— Supplied data —
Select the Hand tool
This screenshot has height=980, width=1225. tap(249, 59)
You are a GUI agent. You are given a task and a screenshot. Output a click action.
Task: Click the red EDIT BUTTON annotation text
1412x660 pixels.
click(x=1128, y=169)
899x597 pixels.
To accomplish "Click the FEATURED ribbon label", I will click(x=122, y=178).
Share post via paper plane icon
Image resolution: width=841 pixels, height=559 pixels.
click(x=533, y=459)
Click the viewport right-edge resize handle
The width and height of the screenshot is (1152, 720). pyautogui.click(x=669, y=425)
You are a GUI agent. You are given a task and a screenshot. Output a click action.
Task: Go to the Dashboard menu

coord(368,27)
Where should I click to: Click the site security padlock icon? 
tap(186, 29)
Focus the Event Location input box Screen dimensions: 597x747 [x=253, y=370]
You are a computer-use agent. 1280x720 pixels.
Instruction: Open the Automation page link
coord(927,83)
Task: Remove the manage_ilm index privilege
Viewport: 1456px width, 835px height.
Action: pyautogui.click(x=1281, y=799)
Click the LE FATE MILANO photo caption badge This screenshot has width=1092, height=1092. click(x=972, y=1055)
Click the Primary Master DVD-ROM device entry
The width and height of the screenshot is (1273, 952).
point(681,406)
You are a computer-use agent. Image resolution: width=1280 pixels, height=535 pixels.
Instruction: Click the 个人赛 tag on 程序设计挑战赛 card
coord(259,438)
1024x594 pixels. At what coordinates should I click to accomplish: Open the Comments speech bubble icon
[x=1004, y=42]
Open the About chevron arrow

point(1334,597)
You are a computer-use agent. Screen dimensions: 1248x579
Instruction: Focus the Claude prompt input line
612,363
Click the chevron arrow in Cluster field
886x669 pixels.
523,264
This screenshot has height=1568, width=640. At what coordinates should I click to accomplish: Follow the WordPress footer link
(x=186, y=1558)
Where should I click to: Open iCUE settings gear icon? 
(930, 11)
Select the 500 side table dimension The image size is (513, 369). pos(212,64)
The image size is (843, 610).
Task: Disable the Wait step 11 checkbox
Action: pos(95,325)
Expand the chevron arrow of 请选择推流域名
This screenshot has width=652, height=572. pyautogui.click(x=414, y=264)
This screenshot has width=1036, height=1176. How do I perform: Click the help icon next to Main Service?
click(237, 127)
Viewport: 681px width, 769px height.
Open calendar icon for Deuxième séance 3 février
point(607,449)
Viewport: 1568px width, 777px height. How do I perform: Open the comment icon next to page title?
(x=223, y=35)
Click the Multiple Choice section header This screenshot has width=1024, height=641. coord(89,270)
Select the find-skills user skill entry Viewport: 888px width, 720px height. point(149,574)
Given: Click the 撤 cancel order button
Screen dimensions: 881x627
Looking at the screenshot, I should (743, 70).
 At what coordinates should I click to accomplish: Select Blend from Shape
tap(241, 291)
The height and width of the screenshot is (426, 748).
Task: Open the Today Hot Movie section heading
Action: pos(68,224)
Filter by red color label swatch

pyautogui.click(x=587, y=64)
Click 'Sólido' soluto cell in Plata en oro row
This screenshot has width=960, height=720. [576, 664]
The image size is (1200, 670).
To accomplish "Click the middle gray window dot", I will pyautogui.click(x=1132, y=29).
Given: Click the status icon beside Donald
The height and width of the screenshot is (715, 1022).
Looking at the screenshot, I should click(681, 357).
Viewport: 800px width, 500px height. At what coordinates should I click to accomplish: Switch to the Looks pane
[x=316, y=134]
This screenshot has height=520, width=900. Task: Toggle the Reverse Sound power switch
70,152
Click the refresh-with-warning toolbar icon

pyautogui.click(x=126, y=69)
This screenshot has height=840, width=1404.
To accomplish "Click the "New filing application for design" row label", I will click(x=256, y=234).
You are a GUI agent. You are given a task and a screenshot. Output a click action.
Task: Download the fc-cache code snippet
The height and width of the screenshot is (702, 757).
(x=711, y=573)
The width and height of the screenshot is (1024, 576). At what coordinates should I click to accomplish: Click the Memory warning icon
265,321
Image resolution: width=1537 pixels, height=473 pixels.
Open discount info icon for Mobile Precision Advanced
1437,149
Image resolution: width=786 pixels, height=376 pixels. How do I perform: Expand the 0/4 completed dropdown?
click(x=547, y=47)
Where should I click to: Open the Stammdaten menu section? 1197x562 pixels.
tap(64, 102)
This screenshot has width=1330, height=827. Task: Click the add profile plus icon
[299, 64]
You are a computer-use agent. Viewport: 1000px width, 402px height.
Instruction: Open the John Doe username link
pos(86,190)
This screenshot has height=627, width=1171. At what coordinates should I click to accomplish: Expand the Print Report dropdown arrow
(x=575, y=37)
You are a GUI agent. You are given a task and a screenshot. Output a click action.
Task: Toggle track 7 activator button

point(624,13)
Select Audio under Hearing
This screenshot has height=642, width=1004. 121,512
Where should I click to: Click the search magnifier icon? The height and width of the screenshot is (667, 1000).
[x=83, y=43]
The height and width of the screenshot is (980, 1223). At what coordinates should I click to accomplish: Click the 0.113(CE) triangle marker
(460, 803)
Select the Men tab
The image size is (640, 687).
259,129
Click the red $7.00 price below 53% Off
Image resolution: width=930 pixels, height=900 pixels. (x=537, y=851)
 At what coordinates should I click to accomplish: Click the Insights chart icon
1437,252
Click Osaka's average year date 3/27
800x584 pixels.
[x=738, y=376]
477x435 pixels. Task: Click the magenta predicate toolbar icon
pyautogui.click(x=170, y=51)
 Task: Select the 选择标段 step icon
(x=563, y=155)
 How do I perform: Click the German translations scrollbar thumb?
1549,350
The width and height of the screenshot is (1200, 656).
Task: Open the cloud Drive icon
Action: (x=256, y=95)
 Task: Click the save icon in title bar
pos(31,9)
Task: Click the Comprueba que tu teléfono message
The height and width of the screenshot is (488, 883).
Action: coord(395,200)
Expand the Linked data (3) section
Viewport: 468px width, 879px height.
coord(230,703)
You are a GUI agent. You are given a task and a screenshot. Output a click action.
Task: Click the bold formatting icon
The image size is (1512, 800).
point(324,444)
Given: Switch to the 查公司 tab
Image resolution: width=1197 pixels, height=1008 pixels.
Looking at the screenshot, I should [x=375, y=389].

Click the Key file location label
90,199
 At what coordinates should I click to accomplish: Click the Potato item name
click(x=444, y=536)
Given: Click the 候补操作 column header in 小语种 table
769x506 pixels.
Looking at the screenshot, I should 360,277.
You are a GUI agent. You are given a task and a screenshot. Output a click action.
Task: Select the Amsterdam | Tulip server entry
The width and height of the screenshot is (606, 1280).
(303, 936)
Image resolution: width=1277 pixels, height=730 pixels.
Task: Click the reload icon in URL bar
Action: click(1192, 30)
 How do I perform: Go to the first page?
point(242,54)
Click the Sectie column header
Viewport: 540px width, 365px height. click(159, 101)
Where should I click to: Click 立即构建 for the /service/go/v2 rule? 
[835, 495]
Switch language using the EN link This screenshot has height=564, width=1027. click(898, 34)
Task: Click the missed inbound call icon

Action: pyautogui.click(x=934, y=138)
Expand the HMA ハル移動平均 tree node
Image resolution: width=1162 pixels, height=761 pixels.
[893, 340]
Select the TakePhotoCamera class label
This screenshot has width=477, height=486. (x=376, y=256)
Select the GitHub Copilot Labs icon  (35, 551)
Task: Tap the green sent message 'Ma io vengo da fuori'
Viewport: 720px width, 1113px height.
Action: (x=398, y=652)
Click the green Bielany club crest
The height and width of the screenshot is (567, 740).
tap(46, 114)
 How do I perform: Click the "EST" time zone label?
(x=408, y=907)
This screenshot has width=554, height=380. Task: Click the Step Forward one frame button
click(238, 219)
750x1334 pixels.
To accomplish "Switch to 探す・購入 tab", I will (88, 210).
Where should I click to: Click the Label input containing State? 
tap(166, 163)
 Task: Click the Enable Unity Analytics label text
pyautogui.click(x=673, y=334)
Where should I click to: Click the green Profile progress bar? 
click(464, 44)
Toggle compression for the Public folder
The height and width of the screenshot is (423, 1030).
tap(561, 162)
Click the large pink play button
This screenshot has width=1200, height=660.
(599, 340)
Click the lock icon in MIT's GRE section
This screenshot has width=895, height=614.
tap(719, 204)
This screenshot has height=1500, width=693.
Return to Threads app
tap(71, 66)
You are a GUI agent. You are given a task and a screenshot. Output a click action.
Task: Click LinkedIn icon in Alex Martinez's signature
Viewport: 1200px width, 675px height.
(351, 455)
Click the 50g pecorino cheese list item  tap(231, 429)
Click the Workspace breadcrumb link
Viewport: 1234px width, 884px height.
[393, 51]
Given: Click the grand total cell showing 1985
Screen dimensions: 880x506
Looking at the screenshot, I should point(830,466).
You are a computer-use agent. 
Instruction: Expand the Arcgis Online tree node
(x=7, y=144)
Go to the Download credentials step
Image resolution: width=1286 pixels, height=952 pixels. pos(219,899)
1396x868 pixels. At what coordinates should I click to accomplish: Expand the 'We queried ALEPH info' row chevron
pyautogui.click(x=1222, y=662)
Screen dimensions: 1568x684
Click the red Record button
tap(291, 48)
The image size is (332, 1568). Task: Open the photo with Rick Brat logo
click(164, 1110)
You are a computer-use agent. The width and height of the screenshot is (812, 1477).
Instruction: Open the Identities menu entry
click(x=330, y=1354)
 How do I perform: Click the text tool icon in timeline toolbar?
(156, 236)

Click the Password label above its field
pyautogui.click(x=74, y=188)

— Work to be completed —
Counting only lines that contain the string "message", how many are there in the data above? Give the number alone.

— Answer —
2